Global Logistic Properties Limited (GLP), a leading provider of modern logistics facilities in China, Japan and Brazil, will be co-investing with Singapore’s sovereign wealth fund GIC to acquire IndCor Properties Inc for $8.1 billion.
“The transaction is expected to be completed in the first quarter of 2015 and GLP will initially hold a 55 per cent stake in GLP US Income Partners I and GIC the remaining 45 per cent. GLP intends to reduce its stake to 10 per cent by August 2015 as part of expanding its fund management platform and has already received strong interest from capital partners looking to invest in the US logistics market. GLP’s initial equity commitment – 55 per cent ownership day one – will be funded by cash on hand and a short-term credit facility. The company’s final 10 per cent stake represents US$330 million of equity, or four per cent of GLP’s net asset value,” the company said in a statement.
Following this transaction, GLP’s fund management platform will grow by 61 per cent to $21.3 billion.
GLP’s 10 per cent investment in GLP US Income Partners I is expected to generate a pre-tax cash-on-cash yield of nine per cent in the first year. This includes GLP’s share of operating results and fund management fees, the company said.

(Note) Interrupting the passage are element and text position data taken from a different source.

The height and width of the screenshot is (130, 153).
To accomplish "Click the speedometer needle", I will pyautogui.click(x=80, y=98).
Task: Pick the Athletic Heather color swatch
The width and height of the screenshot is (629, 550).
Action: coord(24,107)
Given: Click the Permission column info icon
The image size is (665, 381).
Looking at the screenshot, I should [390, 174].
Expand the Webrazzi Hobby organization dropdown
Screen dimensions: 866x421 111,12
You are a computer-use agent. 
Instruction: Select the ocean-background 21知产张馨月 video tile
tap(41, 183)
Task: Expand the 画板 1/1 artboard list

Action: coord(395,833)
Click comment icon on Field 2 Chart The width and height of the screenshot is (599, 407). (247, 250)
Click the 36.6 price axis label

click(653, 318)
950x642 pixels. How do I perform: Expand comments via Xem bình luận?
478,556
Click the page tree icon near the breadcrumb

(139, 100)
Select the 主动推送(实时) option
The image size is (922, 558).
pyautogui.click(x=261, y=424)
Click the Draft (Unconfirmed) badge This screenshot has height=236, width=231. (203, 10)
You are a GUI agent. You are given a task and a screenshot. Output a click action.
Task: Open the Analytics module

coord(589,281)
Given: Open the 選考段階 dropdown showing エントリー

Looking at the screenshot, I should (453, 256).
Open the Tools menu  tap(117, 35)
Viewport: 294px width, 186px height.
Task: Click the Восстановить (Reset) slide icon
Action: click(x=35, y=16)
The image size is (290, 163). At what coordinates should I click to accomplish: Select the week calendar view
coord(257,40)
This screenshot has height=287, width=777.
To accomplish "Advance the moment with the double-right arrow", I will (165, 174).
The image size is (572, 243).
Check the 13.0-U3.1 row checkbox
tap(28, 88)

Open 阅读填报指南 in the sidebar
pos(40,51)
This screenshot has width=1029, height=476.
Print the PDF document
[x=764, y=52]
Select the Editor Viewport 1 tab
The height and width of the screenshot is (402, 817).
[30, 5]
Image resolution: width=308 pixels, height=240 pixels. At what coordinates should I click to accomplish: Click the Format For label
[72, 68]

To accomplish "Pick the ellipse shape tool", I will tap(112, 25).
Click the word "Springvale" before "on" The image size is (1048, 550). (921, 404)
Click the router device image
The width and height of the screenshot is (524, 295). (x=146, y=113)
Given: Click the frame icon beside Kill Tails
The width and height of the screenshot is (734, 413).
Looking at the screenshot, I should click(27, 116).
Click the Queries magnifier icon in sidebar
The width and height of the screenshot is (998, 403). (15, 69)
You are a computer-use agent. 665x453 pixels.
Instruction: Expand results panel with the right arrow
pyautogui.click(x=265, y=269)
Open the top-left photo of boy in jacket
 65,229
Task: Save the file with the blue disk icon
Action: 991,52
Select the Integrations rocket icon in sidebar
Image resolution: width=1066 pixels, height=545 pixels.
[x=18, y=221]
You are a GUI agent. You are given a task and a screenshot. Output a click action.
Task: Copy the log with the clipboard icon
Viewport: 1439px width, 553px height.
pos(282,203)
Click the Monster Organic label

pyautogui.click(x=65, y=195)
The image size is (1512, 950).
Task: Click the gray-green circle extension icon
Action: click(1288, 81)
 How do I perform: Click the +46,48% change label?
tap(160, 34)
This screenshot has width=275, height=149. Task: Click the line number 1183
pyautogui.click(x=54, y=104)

“This transaction gives us immediate scale as well as the best team in the US logistics market. The local management team is very experienced and we expect significant synergies given that we have worked with and alongside more than half of them previously. Investor interest for GLP US Income Partners I is strong and we remain confident of completing the fund syndication by August 2015,” said Ming Z. Mei, co-founder and chief executive officer of GLP.
“While we are very excited to broaden GLP’s market exposure and selectively expand our footprint into the best logistics markets internationally, China remains our key growth market. GLP will continue to focus on executing expansion plans in China, Japan and Brazil, while also growing our fund management platform,” he added.
IndCor had recently planned a public listing at the same valuation, but following the deal, it will no longer be pursuing a listing. It owns and operates a portfolio of 117 million square feet of high-quality industrial properties in key markets throughout the United States.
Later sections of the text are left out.